>>>

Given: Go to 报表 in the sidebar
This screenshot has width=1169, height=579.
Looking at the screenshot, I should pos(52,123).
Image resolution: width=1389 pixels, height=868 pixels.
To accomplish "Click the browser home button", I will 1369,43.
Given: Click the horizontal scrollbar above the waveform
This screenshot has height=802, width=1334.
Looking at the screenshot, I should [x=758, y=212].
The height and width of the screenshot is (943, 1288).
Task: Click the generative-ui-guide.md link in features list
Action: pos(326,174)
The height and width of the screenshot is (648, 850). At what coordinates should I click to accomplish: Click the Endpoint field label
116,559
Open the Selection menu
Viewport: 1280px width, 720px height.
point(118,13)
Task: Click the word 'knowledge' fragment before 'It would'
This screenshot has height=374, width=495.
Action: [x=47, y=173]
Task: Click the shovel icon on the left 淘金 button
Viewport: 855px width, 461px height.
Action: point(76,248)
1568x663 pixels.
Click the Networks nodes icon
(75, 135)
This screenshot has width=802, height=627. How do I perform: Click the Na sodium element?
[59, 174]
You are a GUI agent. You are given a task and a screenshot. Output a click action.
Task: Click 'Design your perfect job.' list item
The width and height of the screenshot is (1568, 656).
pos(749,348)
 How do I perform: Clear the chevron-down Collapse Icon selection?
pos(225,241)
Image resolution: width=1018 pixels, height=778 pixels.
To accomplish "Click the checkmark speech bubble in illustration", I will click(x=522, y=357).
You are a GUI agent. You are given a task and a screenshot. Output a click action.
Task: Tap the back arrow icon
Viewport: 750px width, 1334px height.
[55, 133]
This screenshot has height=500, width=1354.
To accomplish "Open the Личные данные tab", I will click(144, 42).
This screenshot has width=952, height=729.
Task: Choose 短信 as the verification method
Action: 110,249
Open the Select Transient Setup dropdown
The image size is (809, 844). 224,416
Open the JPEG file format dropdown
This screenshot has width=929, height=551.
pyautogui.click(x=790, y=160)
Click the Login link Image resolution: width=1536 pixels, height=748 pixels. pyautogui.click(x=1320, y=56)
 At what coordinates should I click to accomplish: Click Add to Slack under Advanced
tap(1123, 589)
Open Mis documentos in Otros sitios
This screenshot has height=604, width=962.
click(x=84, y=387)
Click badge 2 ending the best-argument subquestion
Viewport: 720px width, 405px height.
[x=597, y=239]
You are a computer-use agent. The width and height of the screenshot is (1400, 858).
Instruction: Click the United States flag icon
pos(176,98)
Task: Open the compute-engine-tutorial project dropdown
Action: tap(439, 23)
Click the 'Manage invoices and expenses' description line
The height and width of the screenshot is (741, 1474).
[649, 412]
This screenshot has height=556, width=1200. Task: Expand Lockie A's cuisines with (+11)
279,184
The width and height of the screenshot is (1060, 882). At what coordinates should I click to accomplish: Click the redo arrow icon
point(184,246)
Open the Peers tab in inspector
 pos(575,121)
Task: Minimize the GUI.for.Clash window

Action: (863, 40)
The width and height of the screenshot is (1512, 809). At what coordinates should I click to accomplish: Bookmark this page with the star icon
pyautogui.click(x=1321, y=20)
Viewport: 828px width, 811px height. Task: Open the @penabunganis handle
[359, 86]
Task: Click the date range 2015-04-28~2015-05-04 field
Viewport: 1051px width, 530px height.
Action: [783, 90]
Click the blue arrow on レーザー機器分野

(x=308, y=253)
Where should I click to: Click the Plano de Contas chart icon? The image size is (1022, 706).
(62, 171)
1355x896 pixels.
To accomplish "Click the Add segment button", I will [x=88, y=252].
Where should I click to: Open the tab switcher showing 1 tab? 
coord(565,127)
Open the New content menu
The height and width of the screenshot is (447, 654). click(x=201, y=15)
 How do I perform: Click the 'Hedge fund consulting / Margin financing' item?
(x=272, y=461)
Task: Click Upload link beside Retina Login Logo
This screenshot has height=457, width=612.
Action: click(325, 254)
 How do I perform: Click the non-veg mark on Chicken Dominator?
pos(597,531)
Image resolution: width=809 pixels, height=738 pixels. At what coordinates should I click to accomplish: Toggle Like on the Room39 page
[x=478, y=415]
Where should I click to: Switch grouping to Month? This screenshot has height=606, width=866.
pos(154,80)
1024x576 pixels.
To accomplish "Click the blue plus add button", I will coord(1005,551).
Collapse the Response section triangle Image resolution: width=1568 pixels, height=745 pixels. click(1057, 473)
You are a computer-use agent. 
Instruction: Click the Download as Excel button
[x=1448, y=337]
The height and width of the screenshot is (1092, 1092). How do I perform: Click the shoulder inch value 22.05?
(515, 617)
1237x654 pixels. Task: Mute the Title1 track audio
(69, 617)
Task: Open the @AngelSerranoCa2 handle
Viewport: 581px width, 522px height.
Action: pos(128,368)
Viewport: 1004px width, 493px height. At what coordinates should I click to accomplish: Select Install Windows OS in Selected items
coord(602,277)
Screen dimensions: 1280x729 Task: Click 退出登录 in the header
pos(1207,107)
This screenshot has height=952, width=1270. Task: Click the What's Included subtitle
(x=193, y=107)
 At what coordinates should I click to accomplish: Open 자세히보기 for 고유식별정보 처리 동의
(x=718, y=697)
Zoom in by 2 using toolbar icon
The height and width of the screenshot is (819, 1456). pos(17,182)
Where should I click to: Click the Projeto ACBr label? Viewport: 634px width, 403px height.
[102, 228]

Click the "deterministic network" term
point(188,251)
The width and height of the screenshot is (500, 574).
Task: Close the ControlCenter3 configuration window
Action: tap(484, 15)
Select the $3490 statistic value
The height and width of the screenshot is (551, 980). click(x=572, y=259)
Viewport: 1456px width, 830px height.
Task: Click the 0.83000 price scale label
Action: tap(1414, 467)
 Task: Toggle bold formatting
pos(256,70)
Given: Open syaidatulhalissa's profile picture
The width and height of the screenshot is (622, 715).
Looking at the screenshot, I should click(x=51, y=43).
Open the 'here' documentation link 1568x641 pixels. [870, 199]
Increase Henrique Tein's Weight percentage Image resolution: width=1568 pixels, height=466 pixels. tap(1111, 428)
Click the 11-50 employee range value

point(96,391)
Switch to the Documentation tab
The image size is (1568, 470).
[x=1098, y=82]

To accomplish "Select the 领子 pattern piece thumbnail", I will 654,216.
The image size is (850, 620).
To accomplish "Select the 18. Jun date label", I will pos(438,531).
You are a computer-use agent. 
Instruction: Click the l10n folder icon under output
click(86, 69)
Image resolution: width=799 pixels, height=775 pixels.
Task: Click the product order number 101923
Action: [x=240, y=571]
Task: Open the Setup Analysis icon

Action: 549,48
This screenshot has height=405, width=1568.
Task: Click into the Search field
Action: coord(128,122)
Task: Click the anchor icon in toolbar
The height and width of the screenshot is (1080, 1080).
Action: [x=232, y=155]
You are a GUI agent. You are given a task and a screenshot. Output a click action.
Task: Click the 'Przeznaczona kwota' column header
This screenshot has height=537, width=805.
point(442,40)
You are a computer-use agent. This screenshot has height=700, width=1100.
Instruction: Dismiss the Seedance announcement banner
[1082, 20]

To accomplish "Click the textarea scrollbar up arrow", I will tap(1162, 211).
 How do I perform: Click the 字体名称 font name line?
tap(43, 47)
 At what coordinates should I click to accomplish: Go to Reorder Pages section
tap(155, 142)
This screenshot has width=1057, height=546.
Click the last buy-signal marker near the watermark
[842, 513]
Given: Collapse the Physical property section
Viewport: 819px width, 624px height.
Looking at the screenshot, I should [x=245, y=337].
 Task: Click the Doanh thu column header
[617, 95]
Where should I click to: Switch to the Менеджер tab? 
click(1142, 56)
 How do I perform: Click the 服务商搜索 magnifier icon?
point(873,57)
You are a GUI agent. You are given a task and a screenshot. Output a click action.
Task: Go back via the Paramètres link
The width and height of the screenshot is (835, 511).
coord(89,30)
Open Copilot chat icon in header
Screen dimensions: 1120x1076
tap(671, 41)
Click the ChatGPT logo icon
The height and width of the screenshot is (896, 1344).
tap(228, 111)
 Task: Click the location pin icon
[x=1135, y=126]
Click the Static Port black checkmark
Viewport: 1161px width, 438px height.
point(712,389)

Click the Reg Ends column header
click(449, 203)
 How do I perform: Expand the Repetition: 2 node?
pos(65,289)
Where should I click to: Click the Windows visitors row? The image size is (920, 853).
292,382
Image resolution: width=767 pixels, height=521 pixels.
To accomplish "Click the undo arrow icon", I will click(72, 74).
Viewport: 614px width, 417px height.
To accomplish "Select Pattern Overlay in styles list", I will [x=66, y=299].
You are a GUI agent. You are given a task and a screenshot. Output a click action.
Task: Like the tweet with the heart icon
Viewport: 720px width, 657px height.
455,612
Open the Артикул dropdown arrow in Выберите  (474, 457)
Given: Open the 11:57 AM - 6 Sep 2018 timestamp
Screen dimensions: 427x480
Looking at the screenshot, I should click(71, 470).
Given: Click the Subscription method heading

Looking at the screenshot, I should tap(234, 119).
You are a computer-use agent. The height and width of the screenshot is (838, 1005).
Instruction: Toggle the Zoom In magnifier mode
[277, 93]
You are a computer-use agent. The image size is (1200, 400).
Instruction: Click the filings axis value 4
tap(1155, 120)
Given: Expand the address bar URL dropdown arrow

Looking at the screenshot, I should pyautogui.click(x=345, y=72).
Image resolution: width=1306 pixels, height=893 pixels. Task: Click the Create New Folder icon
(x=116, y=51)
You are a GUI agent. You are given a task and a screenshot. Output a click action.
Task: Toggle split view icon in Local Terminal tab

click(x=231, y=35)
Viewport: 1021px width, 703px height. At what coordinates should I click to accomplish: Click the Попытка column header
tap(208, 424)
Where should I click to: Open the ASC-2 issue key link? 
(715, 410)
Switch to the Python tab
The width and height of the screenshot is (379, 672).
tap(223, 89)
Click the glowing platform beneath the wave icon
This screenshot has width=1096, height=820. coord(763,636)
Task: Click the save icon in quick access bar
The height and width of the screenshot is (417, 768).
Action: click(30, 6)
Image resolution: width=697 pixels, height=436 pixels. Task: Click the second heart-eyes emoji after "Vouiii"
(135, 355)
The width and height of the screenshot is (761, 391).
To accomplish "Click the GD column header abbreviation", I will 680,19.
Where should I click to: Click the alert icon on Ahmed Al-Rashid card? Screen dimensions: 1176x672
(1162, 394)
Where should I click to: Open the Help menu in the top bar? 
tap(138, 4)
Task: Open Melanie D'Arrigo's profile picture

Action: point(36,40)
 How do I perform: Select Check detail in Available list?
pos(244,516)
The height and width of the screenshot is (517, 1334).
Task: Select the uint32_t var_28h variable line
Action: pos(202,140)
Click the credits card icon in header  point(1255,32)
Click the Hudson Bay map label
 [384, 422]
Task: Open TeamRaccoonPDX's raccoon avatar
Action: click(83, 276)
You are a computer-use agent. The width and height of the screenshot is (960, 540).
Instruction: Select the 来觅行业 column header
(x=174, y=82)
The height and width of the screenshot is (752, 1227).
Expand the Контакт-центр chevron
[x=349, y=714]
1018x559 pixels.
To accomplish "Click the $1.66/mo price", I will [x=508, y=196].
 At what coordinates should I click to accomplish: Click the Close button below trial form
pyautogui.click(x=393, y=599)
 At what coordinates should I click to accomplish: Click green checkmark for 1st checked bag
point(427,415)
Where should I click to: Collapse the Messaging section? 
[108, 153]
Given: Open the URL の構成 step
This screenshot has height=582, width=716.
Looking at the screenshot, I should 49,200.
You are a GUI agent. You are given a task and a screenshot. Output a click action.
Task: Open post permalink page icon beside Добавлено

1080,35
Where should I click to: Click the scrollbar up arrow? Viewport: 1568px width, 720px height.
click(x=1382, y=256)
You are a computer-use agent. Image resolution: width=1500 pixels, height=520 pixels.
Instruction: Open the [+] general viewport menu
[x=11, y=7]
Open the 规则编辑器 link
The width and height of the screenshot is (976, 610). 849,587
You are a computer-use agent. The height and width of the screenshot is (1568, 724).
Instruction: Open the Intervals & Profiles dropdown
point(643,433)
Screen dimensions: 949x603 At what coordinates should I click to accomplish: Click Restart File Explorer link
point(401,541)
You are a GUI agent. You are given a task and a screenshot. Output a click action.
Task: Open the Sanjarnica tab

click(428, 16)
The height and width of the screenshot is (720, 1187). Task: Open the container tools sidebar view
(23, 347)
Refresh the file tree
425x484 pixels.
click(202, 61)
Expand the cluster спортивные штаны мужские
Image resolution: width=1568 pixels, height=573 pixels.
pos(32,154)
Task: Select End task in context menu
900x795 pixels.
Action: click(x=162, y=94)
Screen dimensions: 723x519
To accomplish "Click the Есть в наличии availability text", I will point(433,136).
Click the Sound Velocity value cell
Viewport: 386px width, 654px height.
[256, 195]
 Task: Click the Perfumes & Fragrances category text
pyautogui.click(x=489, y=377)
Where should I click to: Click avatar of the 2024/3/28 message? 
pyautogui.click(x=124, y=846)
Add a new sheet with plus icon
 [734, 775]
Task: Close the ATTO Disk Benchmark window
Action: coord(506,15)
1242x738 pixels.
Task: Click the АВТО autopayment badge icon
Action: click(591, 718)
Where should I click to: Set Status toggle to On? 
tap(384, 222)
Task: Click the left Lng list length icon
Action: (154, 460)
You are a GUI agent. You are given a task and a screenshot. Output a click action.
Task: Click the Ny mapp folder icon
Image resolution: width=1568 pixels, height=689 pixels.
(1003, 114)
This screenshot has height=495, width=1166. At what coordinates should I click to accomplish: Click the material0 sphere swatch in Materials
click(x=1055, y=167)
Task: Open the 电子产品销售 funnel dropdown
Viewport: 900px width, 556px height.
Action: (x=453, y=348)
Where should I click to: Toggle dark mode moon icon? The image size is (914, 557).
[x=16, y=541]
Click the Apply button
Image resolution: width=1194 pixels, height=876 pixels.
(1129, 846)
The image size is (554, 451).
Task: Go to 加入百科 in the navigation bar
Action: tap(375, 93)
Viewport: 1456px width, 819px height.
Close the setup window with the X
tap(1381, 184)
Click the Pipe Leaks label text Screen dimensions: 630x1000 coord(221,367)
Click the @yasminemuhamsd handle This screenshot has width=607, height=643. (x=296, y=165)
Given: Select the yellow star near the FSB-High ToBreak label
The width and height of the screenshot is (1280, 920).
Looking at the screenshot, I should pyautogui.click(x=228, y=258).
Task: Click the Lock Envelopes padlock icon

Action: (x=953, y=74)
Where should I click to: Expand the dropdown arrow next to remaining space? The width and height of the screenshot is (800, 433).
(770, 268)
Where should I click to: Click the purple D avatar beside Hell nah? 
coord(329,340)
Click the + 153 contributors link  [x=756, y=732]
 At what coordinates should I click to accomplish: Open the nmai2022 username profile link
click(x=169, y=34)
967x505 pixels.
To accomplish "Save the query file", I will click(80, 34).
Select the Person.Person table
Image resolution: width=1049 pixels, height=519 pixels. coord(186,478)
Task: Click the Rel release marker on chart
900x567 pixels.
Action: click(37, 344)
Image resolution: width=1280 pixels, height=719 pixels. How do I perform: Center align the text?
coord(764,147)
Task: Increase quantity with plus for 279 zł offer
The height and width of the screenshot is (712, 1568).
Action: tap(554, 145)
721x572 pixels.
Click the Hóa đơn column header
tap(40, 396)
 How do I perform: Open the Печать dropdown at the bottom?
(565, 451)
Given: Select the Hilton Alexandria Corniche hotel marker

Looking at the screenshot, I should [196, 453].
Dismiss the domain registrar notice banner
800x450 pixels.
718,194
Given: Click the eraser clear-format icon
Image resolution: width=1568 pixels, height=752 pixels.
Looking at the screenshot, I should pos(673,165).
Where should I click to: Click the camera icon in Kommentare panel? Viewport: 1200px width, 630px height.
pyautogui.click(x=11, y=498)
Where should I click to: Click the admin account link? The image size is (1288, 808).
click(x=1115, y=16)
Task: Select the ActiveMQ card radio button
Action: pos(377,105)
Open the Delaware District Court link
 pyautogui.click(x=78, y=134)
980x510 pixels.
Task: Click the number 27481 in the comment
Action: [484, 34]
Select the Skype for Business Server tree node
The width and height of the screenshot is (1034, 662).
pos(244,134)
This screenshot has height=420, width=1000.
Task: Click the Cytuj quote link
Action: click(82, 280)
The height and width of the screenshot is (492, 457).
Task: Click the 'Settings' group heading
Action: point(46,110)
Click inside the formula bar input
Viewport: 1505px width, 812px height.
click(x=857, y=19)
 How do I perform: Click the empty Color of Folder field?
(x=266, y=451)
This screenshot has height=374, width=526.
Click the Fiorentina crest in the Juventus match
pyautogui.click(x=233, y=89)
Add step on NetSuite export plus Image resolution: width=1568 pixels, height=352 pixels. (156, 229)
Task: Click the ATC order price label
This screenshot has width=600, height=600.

<<<

_Task prompt_:
Reproduce exactly the stretch of the material above that starts at the line with "Task: Click the anchor icon in toolbar" and ends at the line with "You are a computer-use agent. This", both included, and nothing else.

_Exercise answer_:
Task: Click the anchor icon in toolbar
The height and width of the screenshot is (1080, 1080).
Action: [x=232, y=155]
You are a GUI agent. You are given a task and a screenshot. Output a click action.
Task: Click the 'Przeznaczona kwota' column header
This screenshot has height=537, width=805.
point(442,40)
You are a computer-use agent. This screenshot has height=700, width=1100.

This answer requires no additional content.